In a world saturated with data, we’re used to thinking of information as something we store, process, and exchange. But what if information doesn’t just describe the world—what if it explains how thoughts become meaningful in the first place?
Welcome to the world of informational semantics—a theory in the philosophy of mind and language that asks a deceptively simple question: What makes a thought about something? How does a pattern of neurons, or a spoken word, carry the meaning it does?
Informational semantics suggests that the answer lies in causal information-carrying relationships. In other words, a mental state has content because it correlates in a certain way with the world. Meaning, in this view, is not assigned or invented—it’s grounded in natural information.
In this post, we’ll explore the key ideas behind informational semantics, how it accounts for mental content, and what it reveals about how minds hook into reality.
The Problem of Mental Content
To think at all is to think about something: the weather, your plans, a memory, a person.

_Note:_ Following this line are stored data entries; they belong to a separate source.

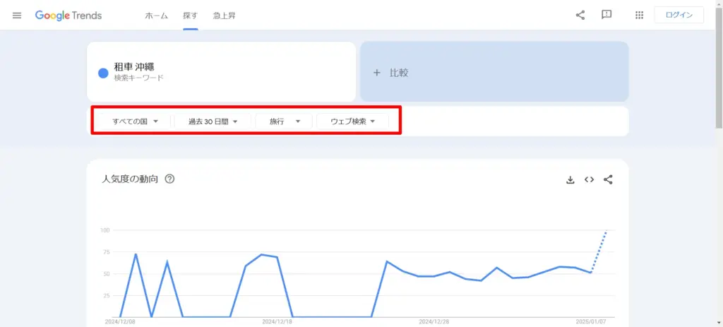
Task: Expand the すべての国 region dropdown
Action: point(135,121)
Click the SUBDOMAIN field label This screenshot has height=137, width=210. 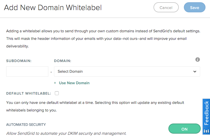click(x=19, y=61)
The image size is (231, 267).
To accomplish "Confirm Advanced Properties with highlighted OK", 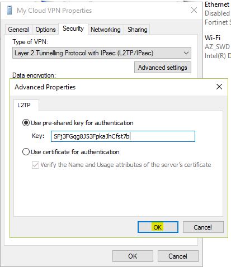I will point(158,227).
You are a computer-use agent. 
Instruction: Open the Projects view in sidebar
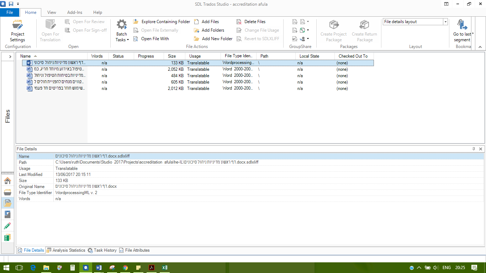point(7,192)
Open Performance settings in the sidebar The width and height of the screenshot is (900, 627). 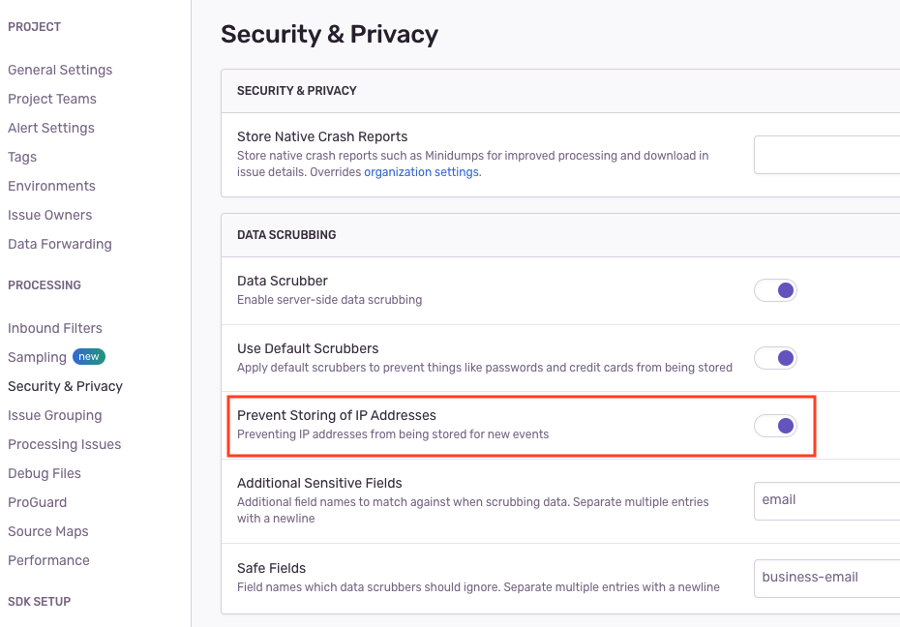(x=48, y=560)
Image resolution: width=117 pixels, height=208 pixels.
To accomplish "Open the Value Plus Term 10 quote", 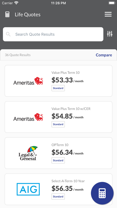I will tap(59, 81).
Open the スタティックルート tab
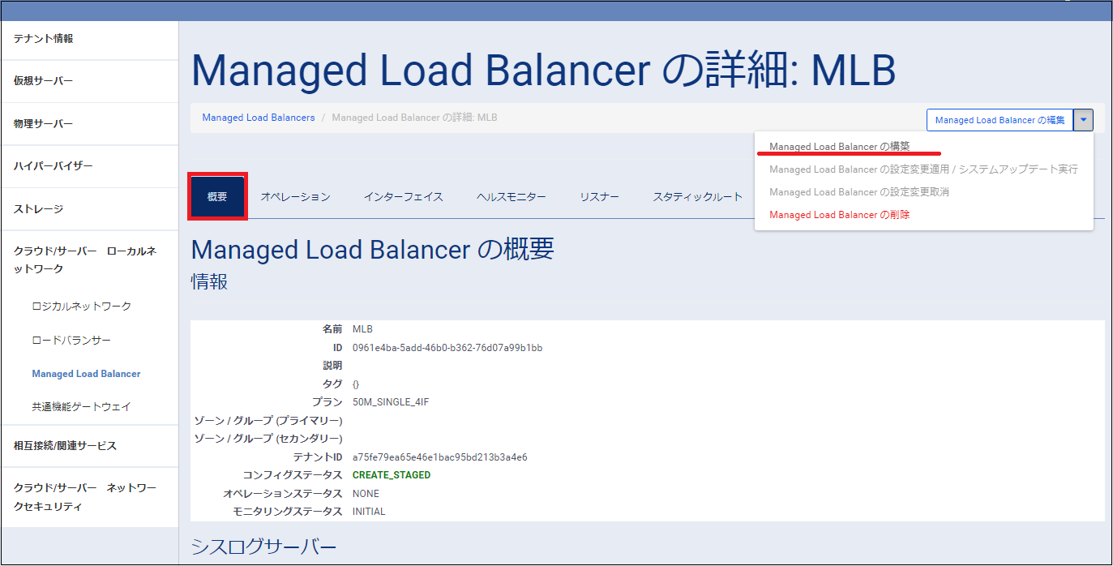This screenshot has height=566, width=1113. [697, 195]
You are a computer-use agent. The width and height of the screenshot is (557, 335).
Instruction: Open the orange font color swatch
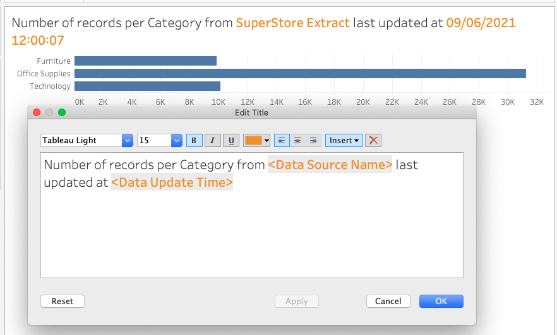pos(253,141)
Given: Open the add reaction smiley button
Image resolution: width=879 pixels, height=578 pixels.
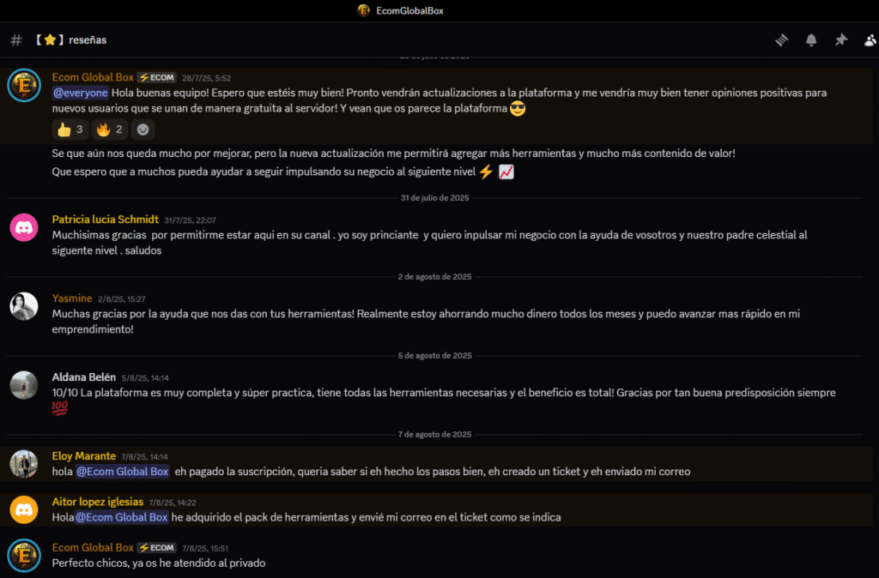Looking at the screenshot, I should click(x=143, y=130).
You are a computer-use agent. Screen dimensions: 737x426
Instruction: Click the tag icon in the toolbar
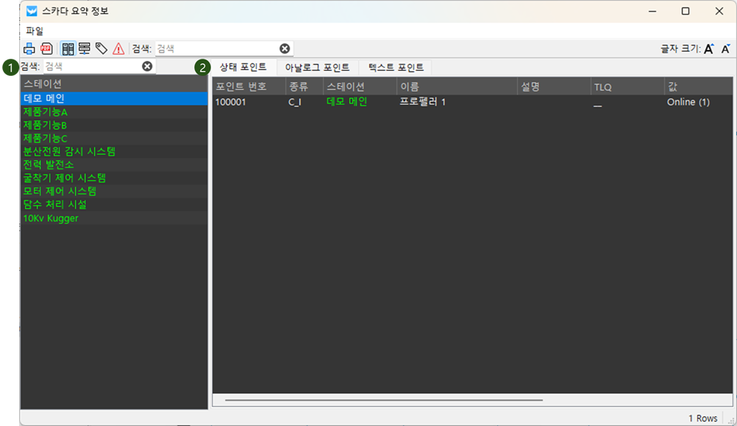click(x=102, y=49)
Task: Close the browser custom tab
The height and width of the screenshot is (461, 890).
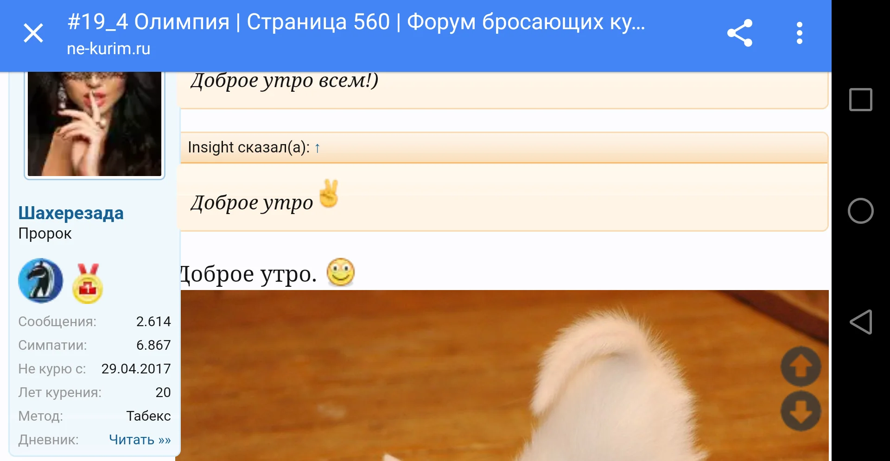Action: (x=33, y=33)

But what makes a thought represent what it does? Why does your belief that “the sky is blue” point to the sky, and not to something else?
This is known as the problem of intentionality—how mental states come to be about things. It’s central to understanding language, consciousness, and cognition.
Informational semantics offers a naturalistic answer. It was most famously advanced by philosopher Fred Dretske, who argued that representation is a matter of carrying information.
The Core Idea: Meaning as Information-Carrying
Informational semantics begins with the insight that natural systems carry information. For example:
- Smoke carries information about fire.
- Tree rings carry information about age.
- Thermometers carry information about temperature.
Dretske extended this idea to mental states. If your belief that “it’s raining” was caused by the fact that it’s raining, then that belief carries information about the rain. The belief’s content is determined by what it reliably indicates in the environment.
So, in this model:
- Beliefs are internal states that carry information about external conditions.
- A state means what it has been naturally selected or trained to indicate.
This allows for a naturalistic theory of meaning—one that doesn’t rely on mysterious mental stuff, but on informational relations that science can study.
Informational Semantics in Action
Imagine a frog that snaps at small, dark, fast-moving dots. These dots are usually flies. The frog’s perceptual system has evolved to detect and respond to visual patterns that indicate prey.
According to informational semantics:
- The frog’s neural state represents “fly” because that’s what it has historically carried information about.
- Even if the system misfires (and the frog snaps at a pebble), the intended content is “fly” because of the informational relationship built through evolution.
This same logic can be applied to humans:
- If your visual system detects a red light and you stop your car, it’s because that sensory input reliably carries information about a traffic signal.
- Your belief that the light is red is informationally grounded in a causal process.
Advantages of Informational Semantics
1. Naturalism
Informational semantics fits neatly into a scientific worldview. It avoids appeals to mysticism or metaphysical dualism and offers a framework that neuroscience and AI can use.
2. Explains Misrepresentation
You can believe something false—just as a thermometer can misread the temperature. Informational semantics explains this by saying that a system can misrepresent when it fails to carry accurate information, even though it was designed or evolved to do so.
3. Links Mind and World
It helps explain how mental states are anchored in reality. We don’t invent meaning in a vacuum. Our thoughts are formed through interaction with an information-rich environment.
Challenges and Refinements
Informational semantics isn’t without its difficulties.
1. Disjunction Problem
What if a neural state is caused by multiple things? Suppose the frog’s snapping behavior is sometimes caused by flies, but sometimes by shadows or pebbles. What does the state really represent?
This is the disjunction problem: how do we decide which cause the content refers to when many are possible?
2. Context Sensitivity
Information can be context-dependent. A red light means “stop” in traffic, but “recording” in a studio. Informational semantics needs help from pragmatics or social norms to fully capture meaning in language and thought.
3. Normativity of Belief
We evaluate beliefs as true or false, justified or unjustified. Can an informational state carry this normative force, or does that require a richer theory of rationality and intention?
Many philosophers have tried to address these issues by integrating teleology (evolutionary purpose), inferential role semantics, or computational models into the informational framework.
The Broader Picture: From Signals to Sense
Informational semantics helps us see the mind not as a ghost in a machine, but as a signal processor rooted in nature. Our thoughts don’t float free from the world—they’re shaped by it, responsive to it, and (ideally) accurate reflections of it.
In an age of artificial intelligence and cognitive science, this view becomes ever more relevant. When we build machines that respond to the world based on input signals, we are—whether we realize it or not—designing systems with informational content.
The difference, of course, is that in us, information doesn’t just move. It matters. We don’t just react to signals—we interpret, question, and transform them.
Final Thoughts: From Signals to Meaning
Informational semantics offers a powerful idea: that meaning arises not from magic, but from patterns of reliable correlation between mind and world.
It reminds us that to think is to be connected—to take in the shape of things and hold that shape, in some fragile but functional way, inside our minds.
And perhaps that’s all we need for meaning to begin: a system that tracks the world, a perspective that holds onto patterns, and a self that slowly learns what matters, and why.